Mr Do Muoi escaped four years later by slipping out of his prison uniform and fleeing via a sewer drain.

He spent much of his political career climbing party ranks, eventually joining the politburo in 1982 and gaining a reputation as a conservative ideologue.

After the Vietnam War ended in 1975, he led a campaign dubbed "X2" to dismantle tens of thousands of private enterprises in the south - then the economic engine of the newly-unified country.

He made no secret of his anti-capitalist views and became known for an infamous motto.

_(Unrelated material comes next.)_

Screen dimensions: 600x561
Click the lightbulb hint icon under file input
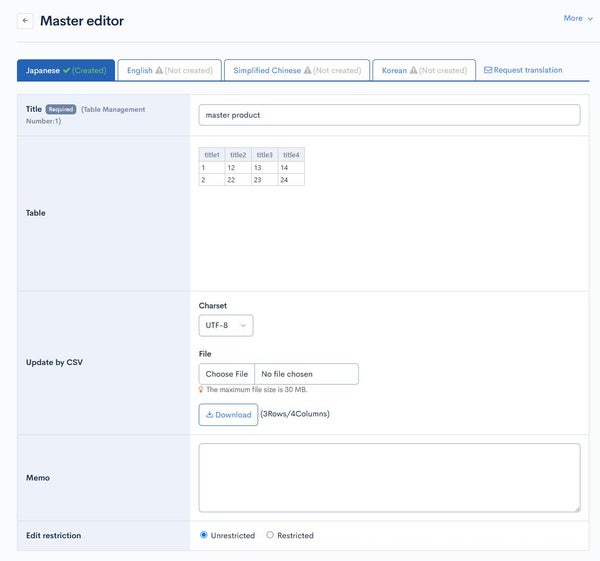201,390
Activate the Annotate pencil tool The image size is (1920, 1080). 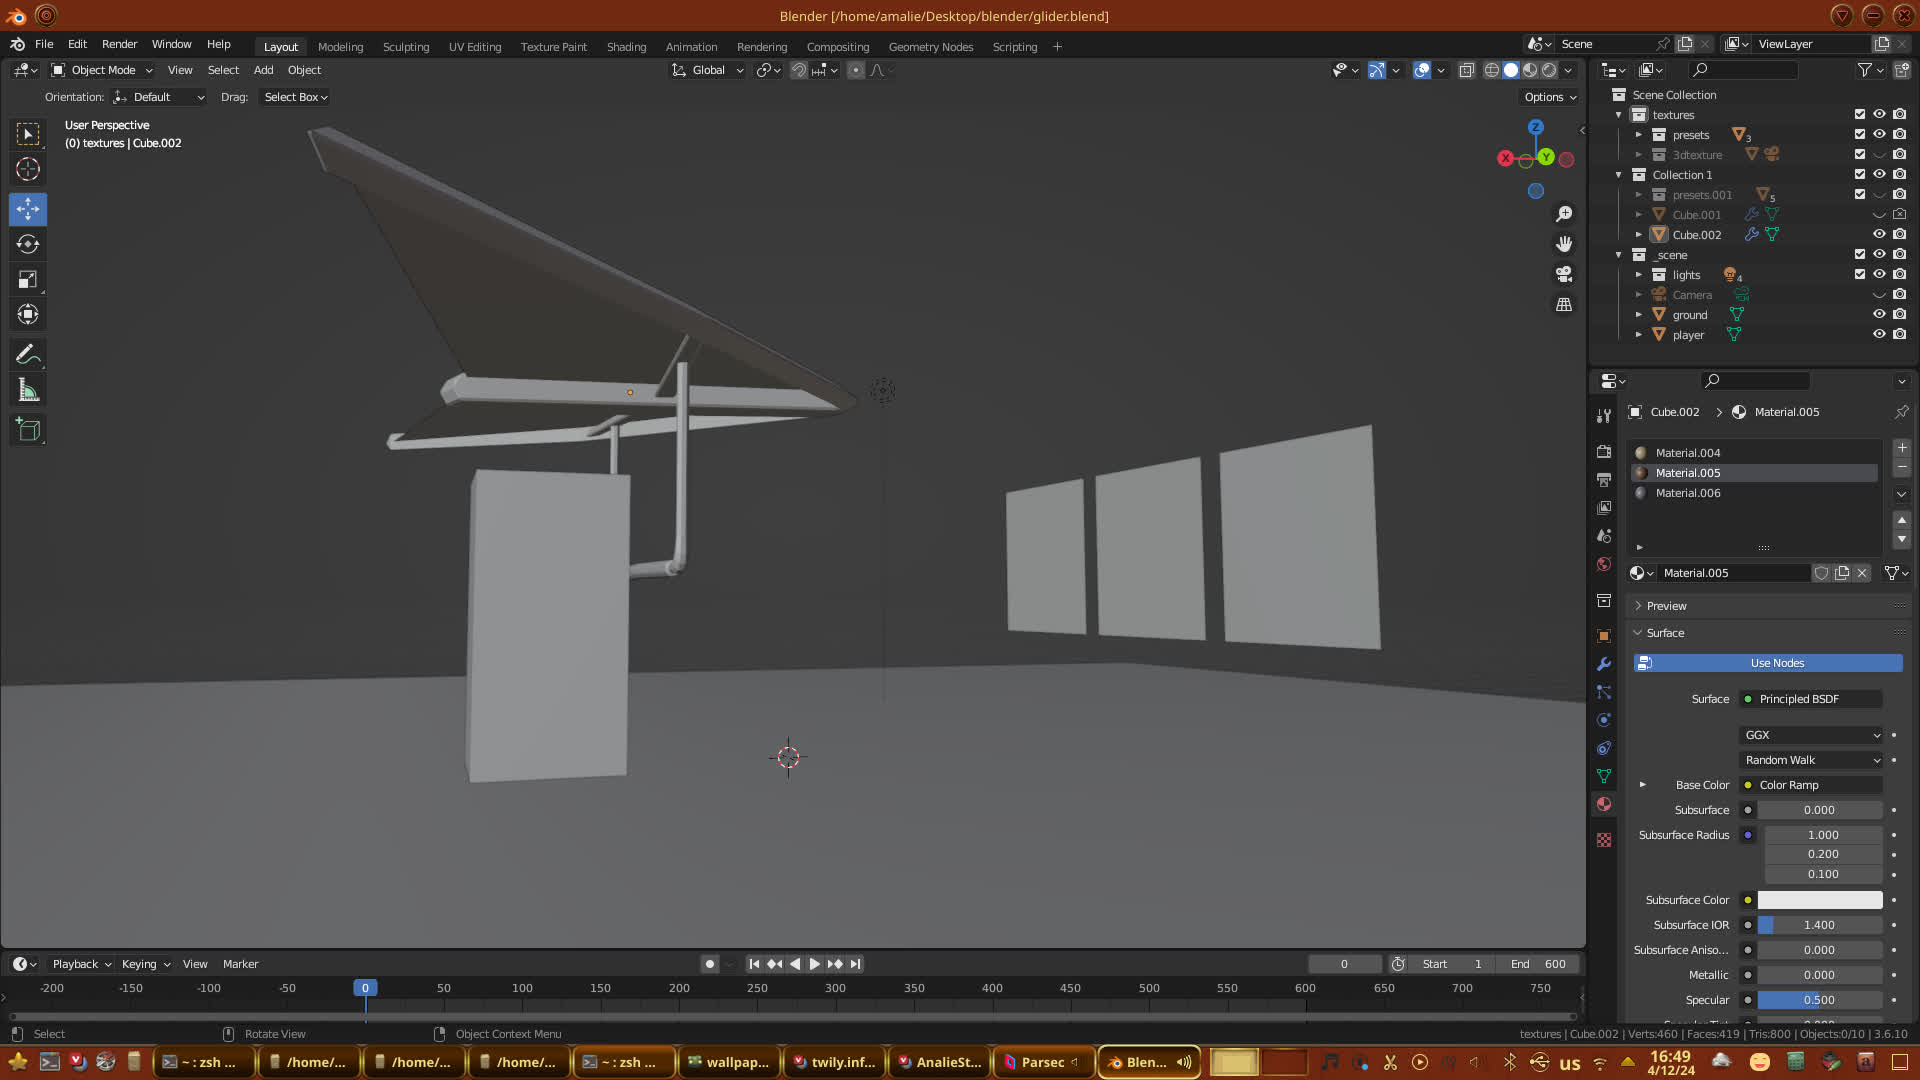[x=28, y=355]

"Capitalists are like sewer rats, whenever one sees them popping up one must smash them to death!" he said, according to Nhan Tri Vo's book Vietnam's Economic Policy Since 1975.

He later admitted the X2 crusade was "a little too dogmatic", though he never took personal responsibility for the brutal campaign.

But he retained his hardline reputation throughout the 1990s, decrying peasant protests against taxation as attempts to "sabotage" the state, and pushing for a compulsory labour scheme to rebuild the country's tattered infrastructure.

Mr Do Muoi eventually fell in step with the party's embrace of "Doi Moi" economic reforms starting in the 1980s, which saw Vietnam slowly open its doors to privatisation and foreign investment.

And as party leader - he held the powerful title from 1991 to 1997 - he oversaw the government's push to normalise relations with Washington in 1995.

But repairing ties with the former wartime foe came with conditions.

In 1997, he told then US Secretary of State Madeleine Albright that Washington should help Vietnam recover from "consequences left by the war, including rehabilitation for handicapped people and consequences caused by the Agent Orange", according to the party's official newspaper.

Mr Do Muoi's death comes after Vietnam's president Tran Dai Quang died in Hanoi on Sept 21 at age 61.

He is expected to be given a state funeral, though details have not yet been released.